The One-Horned Buffalo Dance
Dancers in this mural reenact the legend that Little Buffalo pierced the Earth's crust so that the People, led by two Koshare, could leave the underworld and enter the upper world by way of Sipapu. The male dancers wear one horn and seven eagle feathers on their heads, and black buffalo pelts blend into their black painted bodies decorated with stars. They carry a bow and arrow in one hand, and a gourd rattle in the other. The women wear eagle feathers, plus two brilliant macaw feathers, and are dressed in black mantas.
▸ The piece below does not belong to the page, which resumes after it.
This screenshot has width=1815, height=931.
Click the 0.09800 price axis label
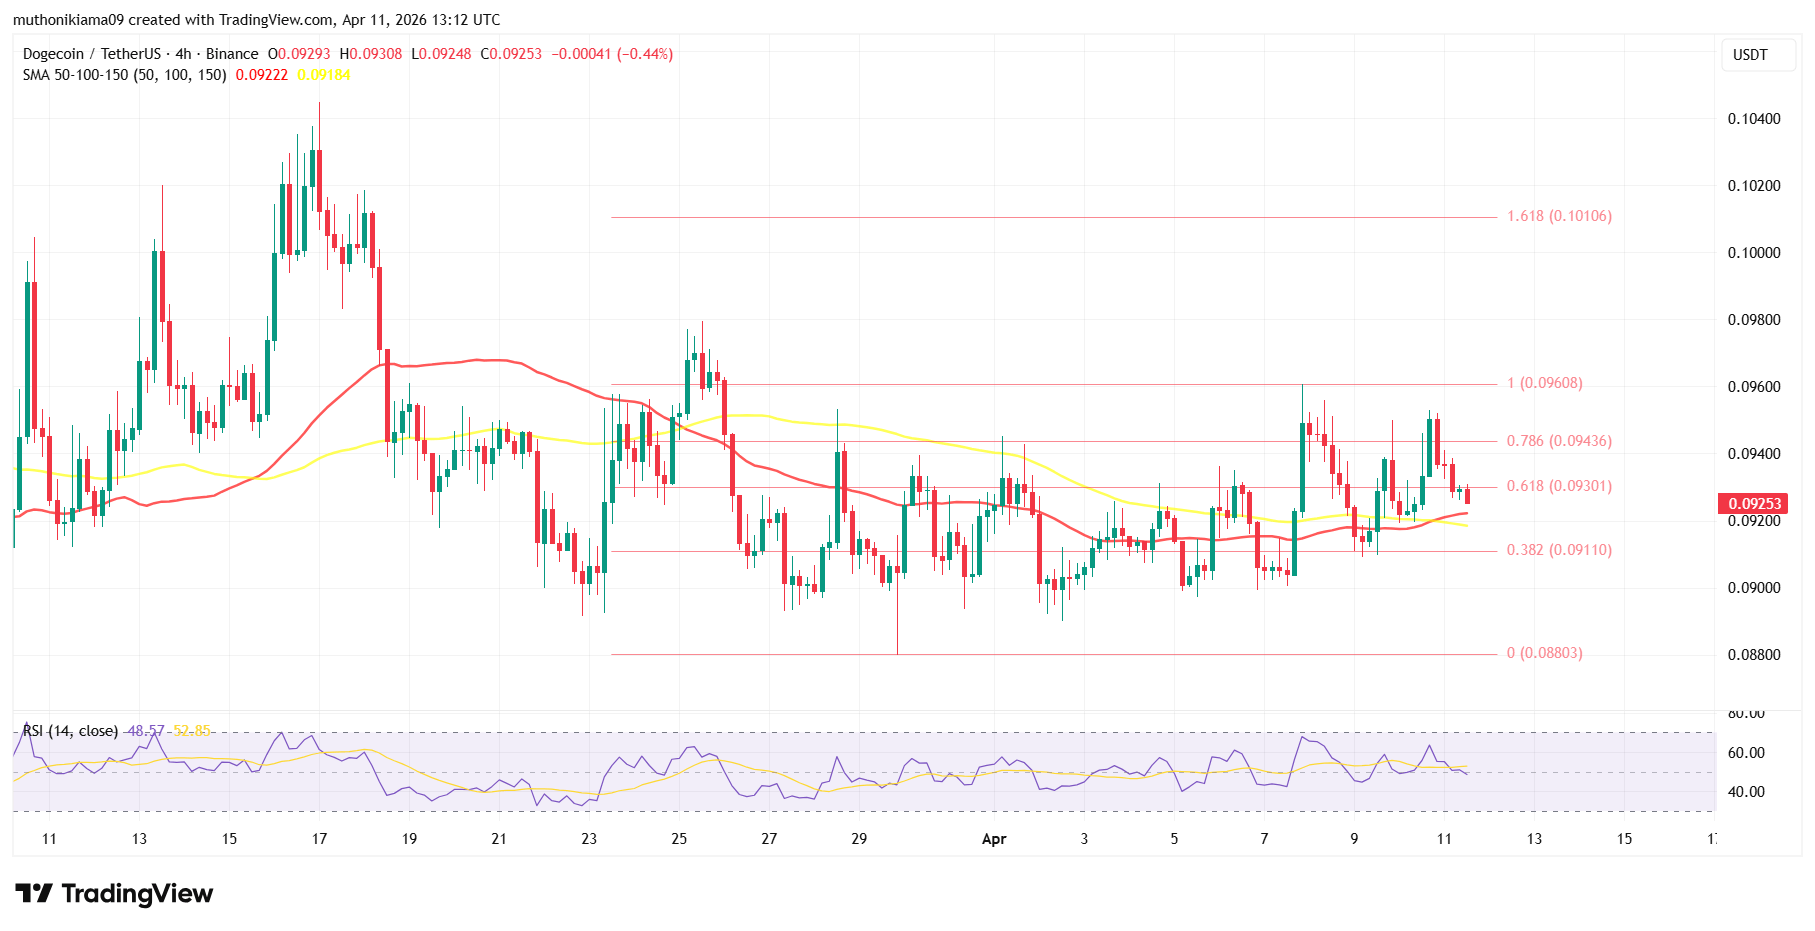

José Encarnacion Peña (1902–1979), was the oldest of the IPCC mural painters. His Tewa language name was So Kwa A Weh, which means Frost on the Mountain. He was the nephew of Maria Martinez, the internationally renowned potter. He often helped dig and mix the clay for his famous aunt, and sometimes helped decorate the finished pots. He painted during most of his life, usually in watercolors, and also made animal carvings and unusual pottery figurines, meticulously clothed in Native dress. José was a student of Dorothy Dunn at the Studio of the Santa Fe Indian School in the early 1930s, although he had begun painting in the early 1920s, and continued until his death in 1979. His pieces reside in museums in Phoenix, Denver, Houston, Columbus, and Nice, France. His realistic approach to painting is reflective of what he saw and knew from everyday Pueblo life.